So then we get to the second setting and that is the clam that ‘China has an arithmetic problem’, I am at a loss as to what they mean and the ABC explanation is “But if you have a GDP growth target, and you can’t get consumption to grow more quickly, you can’t allow investment to grow more slowly because together they add up to growth. They’re over-invested almost across the board, so policy consists of trying to find out which sectors are least likely to be harmed by additional over-investment.”

Professor Pettis said that, to curry favour with the central government, local governments had skewed over-investment into areas such as solar panels, batteries, electric vehicles and other industries deemed a priority by Beijing.” This kinda makes sense to me, but as I see it, that is an economic setting, not an AI setting. What I think is happening that both USA and China have their own bubble settings and these bubbles will collide in the most unfortunate ways possible.

Stored items:

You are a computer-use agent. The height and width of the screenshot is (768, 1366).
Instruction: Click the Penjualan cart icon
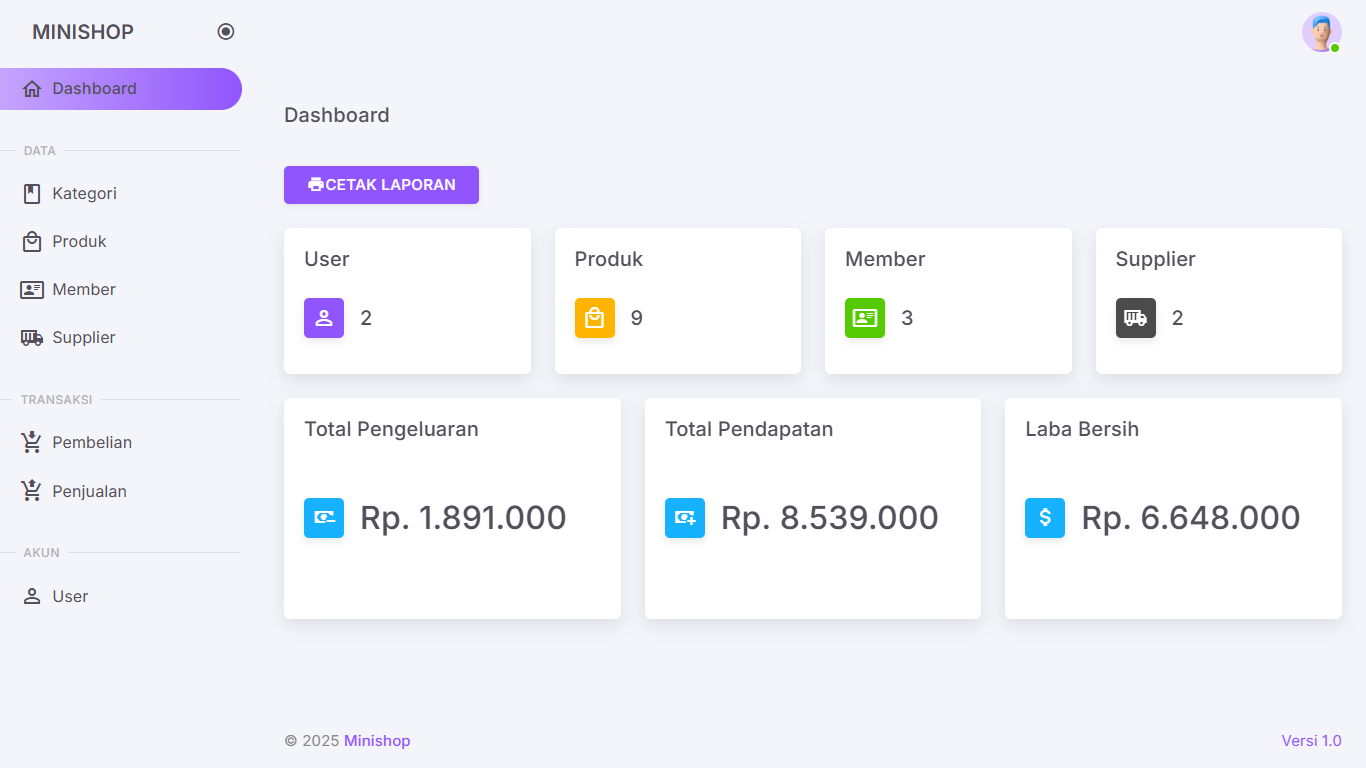pyautogui.click(x=32, y=491)
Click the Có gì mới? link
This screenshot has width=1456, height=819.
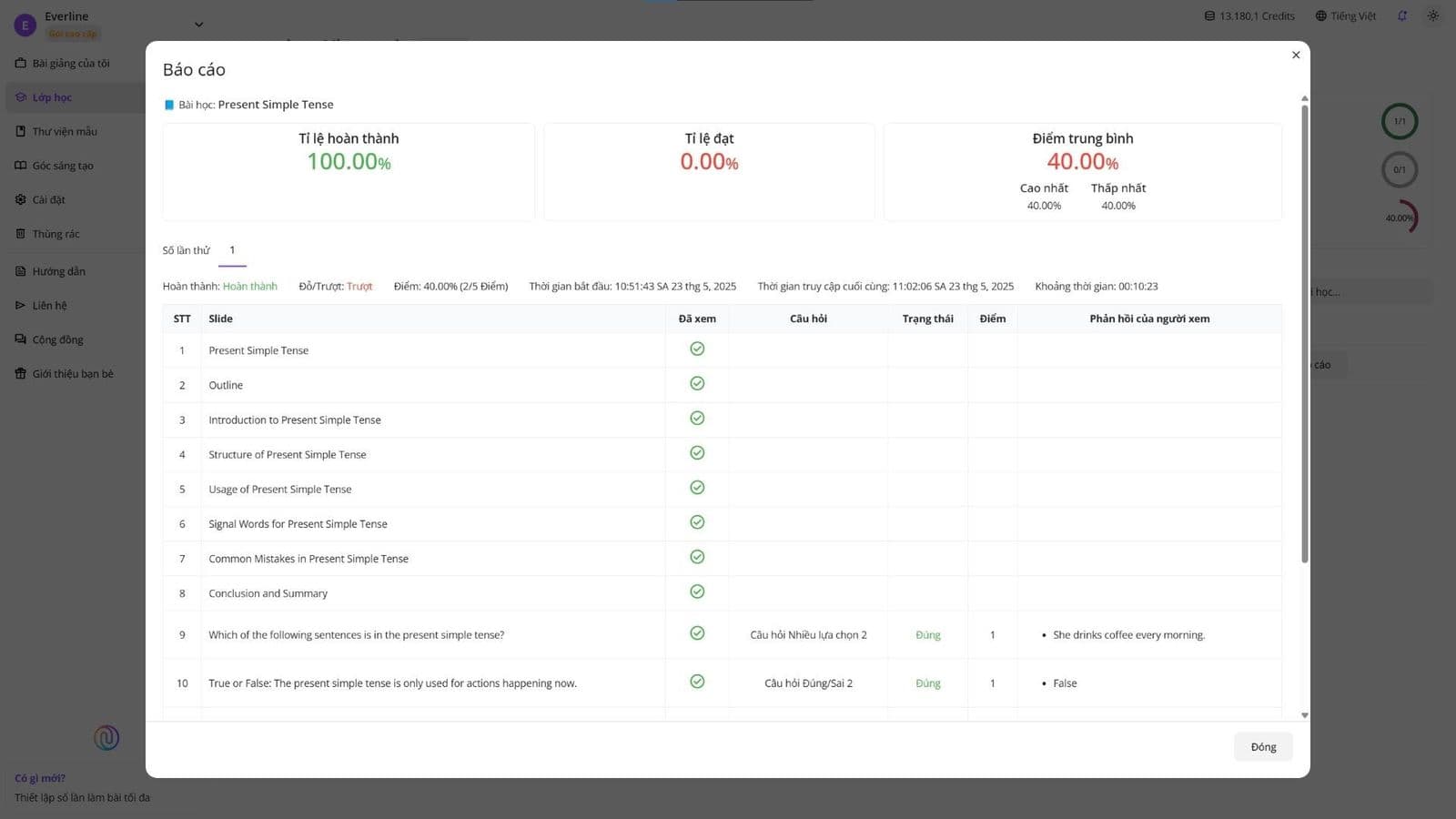40,778
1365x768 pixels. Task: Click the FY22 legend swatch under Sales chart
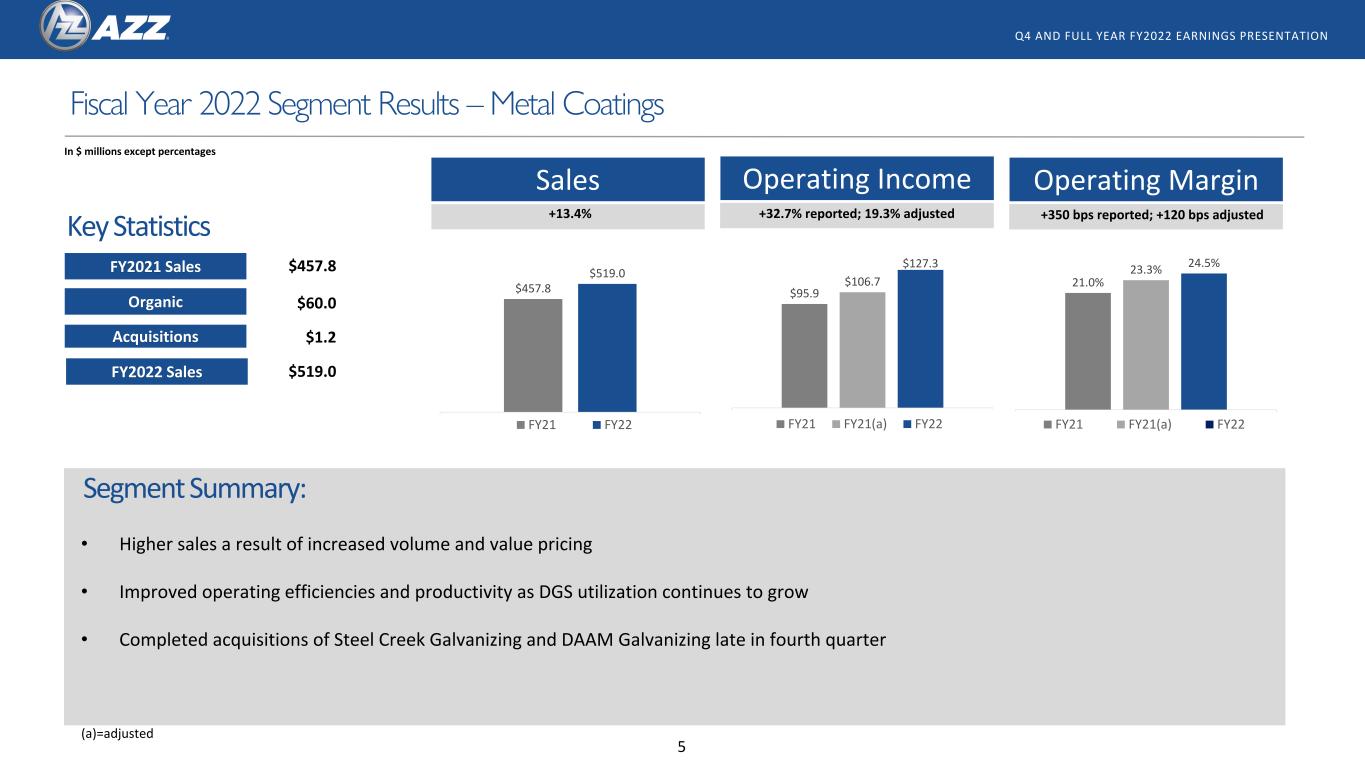coord(596,424)
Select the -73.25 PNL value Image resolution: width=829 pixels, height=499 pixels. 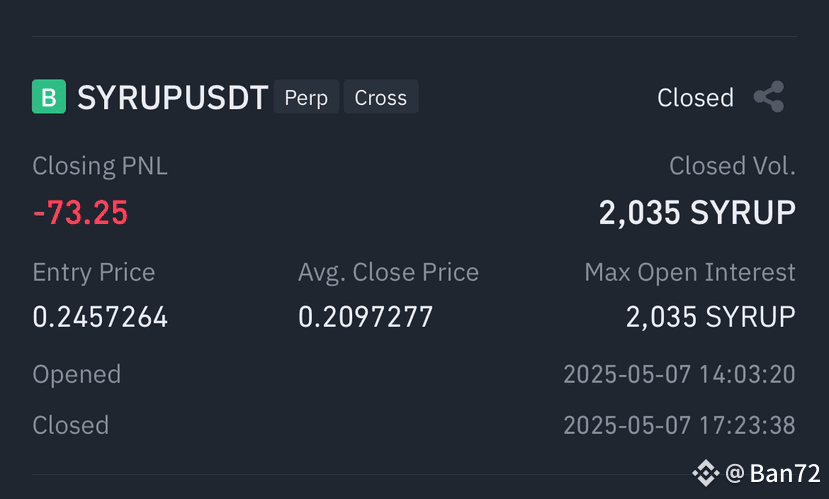click(x=80, y=212)
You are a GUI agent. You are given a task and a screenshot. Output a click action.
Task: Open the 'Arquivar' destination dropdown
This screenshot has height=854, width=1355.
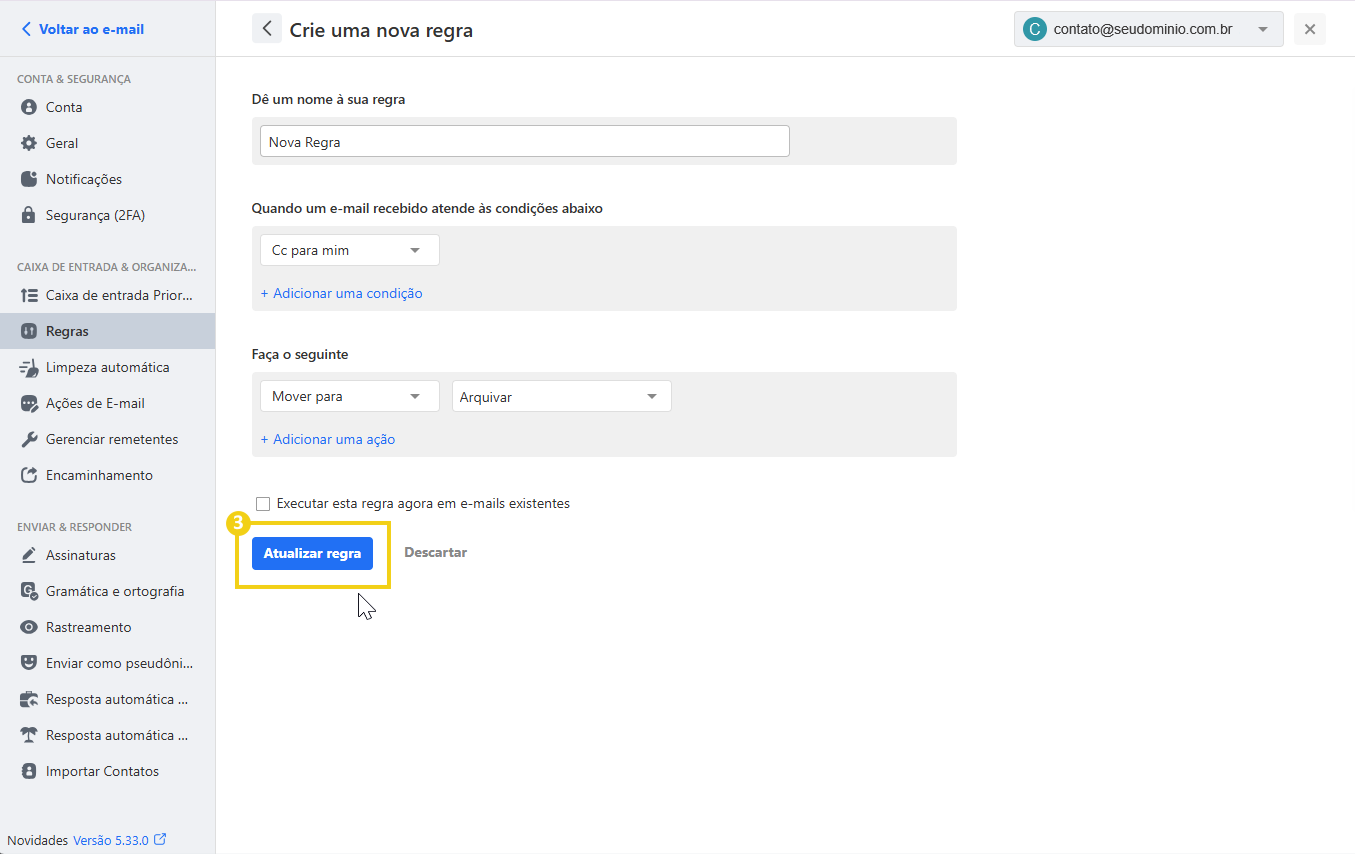tap(561, 396)
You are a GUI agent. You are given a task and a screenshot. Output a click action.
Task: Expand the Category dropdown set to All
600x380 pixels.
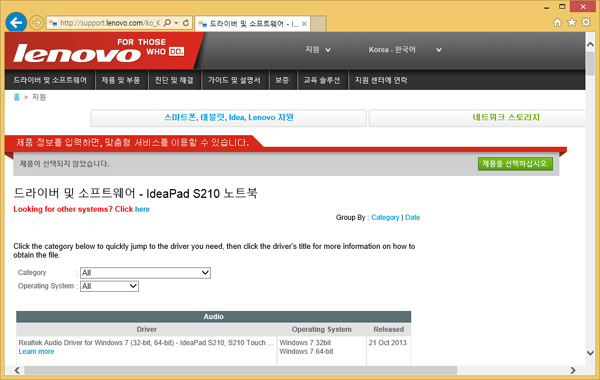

■ What the task requires:
Answer these questions about the commentary on China's economy above:
(a) According to the ABC explanation, which two things together add up to growth?
(b) Into which areas did local governments skew over-investment, according to Professor Pettis?
(c) Which two countries does the writer think have their own bubble settings?

■ Exercise answer:
(a) Consumption and investment.
(b) Solar panels, batteries, electric vehicles and other industries deemed a priority by Beijing.
(c) The USA and China.